Stored data:
____
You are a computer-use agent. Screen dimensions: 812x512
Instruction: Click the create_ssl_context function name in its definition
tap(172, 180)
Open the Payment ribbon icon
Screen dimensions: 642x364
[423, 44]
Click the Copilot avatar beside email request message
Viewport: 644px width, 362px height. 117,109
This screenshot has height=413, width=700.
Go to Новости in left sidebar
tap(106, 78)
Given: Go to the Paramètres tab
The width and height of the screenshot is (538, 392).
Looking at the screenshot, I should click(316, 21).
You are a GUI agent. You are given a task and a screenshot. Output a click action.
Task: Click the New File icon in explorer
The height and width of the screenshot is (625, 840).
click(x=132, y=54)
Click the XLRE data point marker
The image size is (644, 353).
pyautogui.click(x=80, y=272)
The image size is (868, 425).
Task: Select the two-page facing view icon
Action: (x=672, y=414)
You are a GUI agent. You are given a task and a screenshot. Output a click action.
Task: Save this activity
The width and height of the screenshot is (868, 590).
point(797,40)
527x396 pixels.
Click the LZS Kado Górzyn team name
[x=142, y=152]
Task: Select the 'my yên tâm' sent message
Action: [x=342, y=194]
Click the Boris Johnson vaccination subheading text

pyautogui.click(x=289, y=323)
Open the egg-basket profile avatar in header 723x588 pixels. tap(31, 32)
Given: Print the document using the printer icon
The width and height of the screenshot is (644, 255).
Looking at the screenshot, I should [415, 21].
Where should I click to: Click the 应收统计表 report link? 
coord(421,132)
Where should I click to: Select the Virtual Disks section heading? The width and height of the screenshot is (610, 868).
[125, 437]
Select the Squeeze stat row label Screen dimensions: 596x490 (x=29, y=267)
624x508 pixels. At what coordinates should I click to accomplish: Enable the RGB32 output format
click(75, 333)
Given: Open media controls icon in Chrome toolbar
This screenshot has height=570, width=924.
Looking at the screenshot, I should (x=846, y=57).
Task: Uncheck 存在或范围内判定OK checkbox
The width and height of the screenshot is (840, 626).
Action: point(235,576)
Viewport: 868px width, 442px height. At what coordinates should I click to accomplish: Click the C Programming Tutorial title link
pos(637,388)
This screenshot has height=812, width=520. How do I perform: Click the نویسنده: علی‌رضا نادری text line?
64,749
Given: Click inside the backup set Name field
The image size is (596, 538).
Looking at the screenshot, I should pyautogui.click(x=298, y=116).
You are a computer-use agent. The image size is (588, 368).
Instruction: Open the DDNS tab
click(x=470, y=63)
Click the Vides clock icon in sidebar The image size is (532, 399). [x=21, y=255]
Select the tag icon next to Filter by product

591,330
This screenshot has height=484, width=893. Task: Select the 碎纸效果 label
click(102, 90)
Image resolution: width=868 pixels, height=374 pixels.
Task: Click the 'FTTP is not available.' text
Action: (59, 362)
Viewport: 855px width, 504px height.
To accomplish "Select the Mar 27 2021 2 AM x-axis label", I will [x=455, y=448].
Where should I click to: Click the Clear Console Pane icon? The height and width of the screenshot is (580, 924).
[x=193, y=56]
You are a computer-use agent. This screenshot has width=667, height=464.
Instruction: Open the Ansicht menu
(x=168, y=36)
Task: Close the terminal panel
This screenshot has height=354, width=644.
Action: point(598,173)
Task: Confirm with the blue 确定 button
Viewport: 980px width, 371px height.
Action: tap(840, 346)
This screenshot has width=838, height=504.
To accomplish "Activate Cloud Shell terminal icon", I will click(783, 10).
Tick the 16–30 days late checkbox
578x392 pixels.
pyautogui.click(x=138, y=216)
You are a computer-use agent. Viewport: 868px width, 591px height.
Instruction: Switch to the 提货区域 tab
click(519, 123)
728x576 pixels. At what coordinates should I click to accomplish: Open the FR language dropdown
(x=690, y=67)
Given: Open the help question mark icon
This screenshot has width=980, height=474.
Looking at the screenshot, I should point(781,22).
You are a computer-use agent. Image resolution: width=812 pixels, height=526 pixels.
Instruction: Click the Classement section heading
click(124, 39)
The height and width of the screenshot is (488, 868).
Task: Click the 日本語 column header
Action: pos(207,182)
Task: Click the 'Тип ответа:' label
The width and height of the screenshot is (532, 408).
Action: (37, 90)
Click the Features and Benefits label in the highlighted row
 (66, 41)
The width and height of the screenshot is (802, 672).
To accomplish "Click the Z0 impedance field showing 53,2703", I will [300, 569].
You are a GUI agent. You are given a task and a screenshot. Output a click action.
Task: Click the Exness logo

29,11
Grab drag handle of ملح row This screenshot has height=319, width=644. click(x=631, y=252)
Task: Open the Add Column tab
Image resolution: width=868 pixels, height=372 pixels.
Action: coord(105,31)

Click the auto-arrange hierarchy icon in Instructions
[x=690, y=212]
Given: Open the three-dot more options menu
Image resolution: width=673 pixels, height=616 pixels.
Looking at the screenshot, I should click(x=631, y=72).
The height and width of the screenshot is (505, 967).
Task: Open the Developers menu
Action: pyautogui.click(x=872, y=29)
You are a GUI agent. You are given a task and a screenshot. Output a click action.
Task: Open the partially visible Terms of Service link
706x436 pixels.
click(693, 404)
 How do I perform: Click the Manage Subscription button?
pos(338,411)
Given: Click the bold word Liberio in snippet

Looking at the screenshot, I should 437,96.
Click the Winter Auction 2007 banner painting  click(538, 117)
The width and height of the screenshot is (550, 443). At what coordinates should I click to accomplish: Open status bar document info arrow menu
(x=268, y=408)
____
What to work on: Return every record above exactly, line by line.

Result of this exercise:
You are a computer-use agent. Screen dimensions: 812x512
Instruction: Click the create_ssl_context function name in its definition
tap(172, 180)
Open the Payment ribbon icon
Screen dimensions: 642x364
[423, 44]
Click the Copilot avatar beside email request message
Viewport: 644px width, 362px height. 117,109
This screenshot has height=413, width=700.
Go to Новости in left sidebar
tap(106, 78)
Given: Go to the Paramètres tab
The width and height of the screenshot is (538, 392).
Looking at the screenshot, I should click(316, 21).
You are a GUI agent. You are given a task and a screenshot. Output a click action.
Task: Click the New File icon in explorer
The height and width of the screenshot is (625, 840).
click(x=132, y=54)
Click the XLRE data point marker
The image size is (644, 353).
pyautogui.click(x=80, y=272)
The image size is (868, 425).
Task: Select the two-page facing view icon
Action: (x=672, y=414)
You are a GUI agent. You are given a task and a screenshot. Output a click action.
Task: Save this activity
The width and height of the screenshot is (868, 590).
point(797,40)
527x396 pixels.
Click the LZS Kado Górzyn team name
[x=142, y=152]
Task: Select the 'my yên tâm' sent message
Action: [x=342, y=194]
Click the Boris Johnson vaccination subheading text

pyautogui.click(x=289, y=323)
Open the egg-basket profile avatar in header 723x588 pixels. tap(31, 32)
Given: Print the document using the printer icon
The width and height of the screenshot is (644, 255).
Looking at the screenshot, I should [415, 21].
Where should I click to: Click the 应收统计表 report link? 
coord(421,132)
Where should I click to: Select the Virtual Disks section heading? The width and height of the screenshot is (610, 868).
[125, 437]
Select the Squeeze stat row label Screen dimensions: 596x490 (x=29, y=267)
624x508 pixels. At what coordinates should I click to accomplish: Enable the RGB32 output format
click(75, 333)
Given: Open media controls icon in Chrome toolbar
This screenshot has height=570, width=924.
Looking at the screenshot, I should (x=846, y=57).
Task: Uncheck 存在或范围内判定OK checkbox
The width and height of the screenshot is (840, 626).
Action: point(235,576)
Viewport: 868px width, 442px height. At what coordinates should I click to accomplish: Click the C Programming Tutorial title link
pos(637,388)
This screenshot has height=812, width=520. How do I perform: Click the نویسنده: علی‌رضا نادری text line?
64,749
Given: Click inside the backup set Name field
The image size is (596, 538).
Looking at the screenshot, I should pyautogui.click(x=298, y=116).
You are a computer-use agent. The image size is (588, 368).
Instruction: Open the DDNS tab
click(x=470, y=63)
Click the Vides clock icon in sidebar The image size is (532, 399). [x=21, y=255]
Select the tag icon next to Filter by product

591,330
This screenshot has height=484, width=893. Task: Select the 碎纸效果 label
click(102, 90)
Image resolution: width=868 pixels, height=374 pixels.
Task: Click the 'FTTP is not available.' text
Action: (59, 362)
Viewport: 855px width, 504px height.
To accomplish "Select the Mar 27 2021 2 AM x-axis label", I will [x=455, y=448].
Where should I click to: Click the Clear Console Pane icon? The height and width of the screenshot is (580, 924).
[x=193, y=56]
You are a computer-use agent. This screenshot has width=667, height=464.
Instruction: Open the Ansicht menu
(x=168, y=36)
Task: Close the terminal panel
This screenshot has height=354, width=644.
Action: point(598,173)
Task: Confirm with the blue 确定 button
Viewport: 980px width, 371px height.
Action: tap(840, 346)
This screenshot has width=838, height=504.
To accomplish "Activate Cloud Shell terminal icon", I will click(783, 10).
Tick the 16–30 days late checkbox
578x392 pixels.
pyautogui.click(x=138, y=216)
You are a computer-use agent. Viewport: 868px width, 591px height.
Instruction: Switch to the 提货区域 tab
click(519, 123)
728x576 pixels. At what coordinates should I click to accomplish: Open the FR language dropdown
(x=690, y=67)
Given: Open the help question mark icon
This screenshot has width=980, height=474.
Looking at the screenshot, I should point(781,22).
You are a computer-use agent. Image resolution: width=812 pixels, height=526 pixels.
Instruction: Click the Classement section heading
click(124, 39)
The height and width of the screenshot is (488, 868).
Task: Click the 日本語 column header
Action: pos(207,182)
Task: Click the 'Тип ответа:' label
The width and height of the screenshot is (532, 408).
Action: (37, 90)
Click the Features and Benefits label in the highlighted row
 (66, 41)
The width and height of the screenshot is (802, 672).
To accomplish "Click the Z0 impedance field showing 53,2703", I will [300, 569].
You are a GUI agent. You are given a task and a screenshot. Output a click action.
Task: Click the Exness logo

29,11
Grab drag handle of ملح row This screenshot has height=319, width=644. click(x=631, y=252)
Task: Open the Add Column tab
Image resolution: width=868 pixels, height=372 pixels.
Action: coord(105,31)

Click the auto-arrange hierarchy icon in Instructions
[x=690, y=212]
Given: Open the three-dot more options menu
Image resolution: width=673 pixels, height=616 pixels.
Looking at the screenshot, I should click(x=631, y=72).
The height and width of the screenshot is (505, 967).
Task: Open the Developers menu
Action: pyautogui.click(x=872, y=29)
You are a GUI agent. You are given a task and a screenshot. Output a click action.
Task: Open the partially visible Terms of Service link
706x436 pixels.
click(693, 404)
 How do I perform: Click the Manage Subscription button?
pos(338,411)
Given: Click the bold word Liberio in snippet

Looking at the screenshot, I should 437,96.
Click the Winter Auction 2007 banner painting  click(538, 117)
The width and height of the screenshot is (550, 443). At what coordinates should I click to accomplish: Open status bar document info arrow menu
(x=268, y=408)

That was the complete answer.